Born in Vienna in 1889, he attended the Realschule in Linz, where he was a contemporary
of Adolf Hitler.
At school he lost his faith, and soon after came under the influence of Schopenhauer's idealism.
After studying engineering
in Berlin and Manchester he went to Cambridge, where his philosophical gifts were recognized by Russell, who devoted himself with great
generosity to fostering his genius.
After five terms at Cambridge he lived in isolation in Norway, and when war broke out in 1914 he
enlisted as a volunteer in the Austrian artillery, and served with conspicuous courage on the Eastern and Italian fronts.
During this period
he wrote his masterpiece, Tractatus Logico-Philosophicus, which in 1918, as a prisoner of war at Monte Cassino, he sent in manuscript to
Russell.
The book was published in German in 1921 and shortly afterwards in German and English with an introduction by Russell.
The Tractatus is brief, beautiful, and very difficult.
It consists of a series of numbered paragraphs, often containing no more than a single
sentence.
The two most famous paragraphs are the first ‘The world is all that is the case' and the last ‘Whereof one cannot speak, thereof
one must be silent'.
The book's main concern is the nature of language and its relation to the world.
Its central doctrine is the picture
theory of meaning.
According to this theory, language consists of propositions which picture the world.
Propositions are the perceptible
expressions of thoughts, and thoughts are logical pictures of facts; the world is the totality of facts.
Thoughts and propositions, according to the Tractatus, are pictures in a literal, not just a metaphorical sense.
An English sentence such as
‘the rain will spread across Scotland' or ‘blood is thicker than water' does not look like a picture.
But that, according to Wittgenstein, is
because language disguises thought beyond all recognition.
However, even in ordinary language there is a perceptibly pictorial element.
Take the sentence ‘Bristol is west of London'.
This sentence
says something quite different from another sentence made up of the same words, namely, ‘London is west of Bristol'.
What makes the
first sentence, but not the second, mean that Bristol is west of London? It is the fact that the word ‘Bristol' occurs to the left of the word
‘London' in the context of the first sentence but not the second.
So in that sentence, as in a map, we have a spatial relationship between
words symbolizing a spatial relationship between cities.

- PROVIDED DATA -
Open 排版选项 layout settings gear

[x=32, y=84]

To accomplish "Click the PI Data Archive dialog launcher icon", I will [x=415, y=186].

- TASKS -
a. Translate this sentence from the passage on the Tractatus into Spanish: "The Tractatus is brief, beautiful, and very difficult."
b. In the passage on the Tractatus, what is the book's central doctrine?

- RESULTS FOR THE EXERCISE -
a. El Tractatus es breve, hermoso y muy difícil.

b. The picture theory of meaning.